Problem requirements:
All lines from the one containing "Where should I" through the last line below must be duplicated exactly, with nothing outside that span.

Material supplied:
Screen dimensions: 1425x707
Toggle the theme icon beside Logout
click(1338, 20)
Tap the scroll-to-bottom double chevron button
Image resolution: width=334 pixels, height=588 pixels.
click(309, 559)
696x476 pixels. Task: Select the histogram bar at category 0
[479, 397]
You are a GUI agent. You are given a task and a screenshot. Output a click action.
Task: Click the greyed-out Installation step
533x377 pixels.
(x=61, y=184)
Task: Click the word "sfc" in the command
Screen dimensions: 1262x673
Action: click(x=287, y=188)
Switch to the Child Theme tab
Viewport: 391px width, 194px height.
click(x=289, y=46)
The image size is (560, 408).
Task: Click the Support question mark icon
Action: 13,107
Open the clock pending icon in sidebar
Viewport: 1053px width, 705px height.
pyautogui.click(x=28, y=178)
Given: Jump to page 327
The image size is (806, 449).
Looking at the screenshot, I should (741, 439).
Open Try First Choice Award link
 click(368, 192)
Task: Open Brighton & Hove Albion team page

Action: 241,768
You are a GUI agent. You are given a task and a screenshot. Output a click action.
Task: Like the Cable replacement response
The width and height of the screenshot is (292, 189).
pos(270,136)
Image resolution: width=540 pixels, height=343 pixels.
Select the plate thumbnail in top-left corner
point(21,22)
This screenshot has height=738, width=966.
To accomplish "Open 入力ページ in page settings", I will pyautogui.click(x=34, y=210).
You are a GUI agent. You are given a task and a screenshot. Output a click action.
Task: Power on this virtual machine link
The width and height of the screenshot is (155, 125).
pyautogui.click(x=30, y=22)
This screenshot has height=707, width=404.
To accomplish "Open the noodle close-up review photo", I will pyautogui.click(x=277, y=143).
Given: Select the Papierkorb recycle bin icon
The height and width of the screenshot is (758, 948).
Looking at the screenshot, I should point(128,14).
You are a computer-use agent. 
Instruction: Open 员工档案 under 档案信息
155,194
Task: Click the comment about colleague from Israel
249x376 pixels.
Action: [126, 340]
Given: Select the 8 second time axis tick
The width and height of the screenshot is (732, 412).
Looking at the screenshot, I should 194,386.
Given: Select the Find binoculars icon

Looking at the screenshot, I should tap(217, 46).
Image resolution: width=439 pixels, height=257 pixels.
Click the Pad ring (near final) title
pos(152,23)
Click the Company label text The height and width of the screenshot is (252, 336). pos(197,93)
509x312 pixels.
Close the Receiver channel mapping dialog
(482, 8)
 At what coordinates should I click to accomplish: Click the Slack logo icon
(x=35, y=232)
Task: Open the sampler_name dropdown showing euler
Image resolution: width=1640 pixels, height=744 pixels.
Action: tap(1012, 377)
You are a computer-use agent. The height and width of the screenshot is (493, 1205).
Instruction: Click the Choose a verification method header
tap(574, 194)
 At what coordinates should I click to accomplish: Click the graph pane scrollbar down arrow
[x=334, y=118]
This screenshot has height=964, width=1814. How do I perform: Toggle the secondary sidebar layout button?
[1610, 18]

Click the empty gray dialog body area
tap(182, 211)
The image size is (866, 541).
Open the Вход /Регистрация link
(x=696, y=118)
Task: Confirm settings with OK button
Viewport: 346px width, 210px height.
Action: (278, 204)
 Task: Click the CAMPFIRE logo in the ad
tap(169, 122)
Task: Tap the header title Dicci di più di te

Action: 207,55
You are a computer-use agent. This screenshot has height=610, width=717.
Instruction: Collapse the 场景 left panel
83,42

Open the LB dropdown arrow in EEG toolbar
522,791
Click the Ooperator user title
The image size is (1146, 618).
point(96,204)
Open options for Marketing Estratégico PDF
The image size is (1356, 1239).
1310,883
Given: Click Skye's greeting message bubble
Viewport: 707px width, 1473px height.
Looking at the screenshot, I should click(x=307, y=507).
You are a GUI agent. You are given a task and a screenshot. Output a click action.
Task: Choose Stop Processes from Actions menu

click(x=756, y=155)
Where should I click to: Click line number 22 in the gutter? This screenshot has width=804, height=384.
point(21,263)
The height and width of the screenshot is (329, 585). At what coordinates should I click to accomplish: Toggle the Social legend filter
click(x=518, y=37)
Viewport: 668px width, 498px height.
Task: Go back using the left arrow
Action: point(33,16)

Reply to the exercise:
Where should I click to: Click line number 22 in the gutter? This screenshot has width=804, height=384.
point(21,263)
The height and width of the screenshot is (329, 585). At what coordinates should I click to accomplish: Toggle the Social legend filter
click(x=518, y=37)
Viewport: 668px width, 498px height.
Task: Go back using the left arrow
Action: point(33,16)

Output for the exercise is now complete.